Sears, Roebuck and Co. & Kmart finally met their iceberg on October 15, 2018, no lifeboats left, no deck chairs to rearrange, and 140,000 retail souls lost. Toys"R"Us and The Bon-Ton Stores, Inc. stores met with their own tragic fates, and JCPenney is wounded and navigating perilous waters.

Meanwhile, Nordstrom, Macy's, Kohl's, Walmart, Target and other retailers are showing improvements, with stock prices up as much as 40 percent year-to-date, and are plotting new courses. Costco Wholesale and The TJX Companies, Inc., continue to stay on their winning course.

Leaders Make The Difference

Recently, I participated in the Annual Retail Forum at Columbia Business School where a keynote speaker addressed a question from the audience:

“How would the speaker approach the precarious position of a challenged major retailer? What steps would you recommend?”

The response was,

“Shut it down…they don’t deserve to stay in business.”

This, “throw in the towel,” response brings to mind a key question we should ask ourselves. What would we do if we found ourselves as CEO of a retailer at risk of complete cataclysmic failure? One obvious metaphor is that of being captain of the Titanic.

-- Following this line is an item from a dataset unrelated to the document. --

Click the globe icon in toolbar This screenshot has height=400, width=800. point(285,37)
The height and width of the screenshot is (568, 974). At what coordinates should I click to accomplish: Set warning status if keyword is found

You may not remember, but the Titanic had a bonafide captain: his name was Edward John Smith.

Edward John Smith

Raised in a working environment, Edward Smith left school early to join the Merchant Navy and the Royal Naval Reserve. After earning his master’s ticket, he entered the service of the White Star Line, a prestigious British shipping company. He quickly rose through the ranks and became the commodore of the entire company, responsible for controlling its flagships. In 1912, he was the captain of the maiden, and only, voyage of the RMS Titanic.

The first four days of the voyage passed without incident, but shortly after 11:40 PM on April 14th, Captain Smith was informed by First Officer William Murdoch that the ship had just collided with an iceberg. It was apparent that the ship was seriously damaged. The Titanic’s designer, Thomas Andrews, reported that the first five of the ship’s watertight compartments had been completely breached and that Titanic was doomed to sink in under two hours. Over 1,500 passengers and crew, including Captain Smith, would perish in the frigid North Atlantic that evening.

By many standards, Captain Smith acted in exemplary fashion. Smith issued a “mayday” transmission, used a megaphone to shout instructions to passengers and crew to lower the life boats, stay calm and board women and children first. He did his duty, followed procedures, and helped save over 700 passengers. And he paid the ultimate sacrifice by going down with his ship.

Second Guessing

It’s not fair to second guess the captain of the Titanic. Nonetheless, let’s do it anyway.

First and foremost, a change of strategy, as provided by the board of governors, would have helped. The entire collision might have been avoided in the first place by plotting a longer, slower route. Keep in mind that the Titanic was considered “unsinkable,” and the White Star Line was under intense competitive pressure to show extraordinary luxury and blazing speed.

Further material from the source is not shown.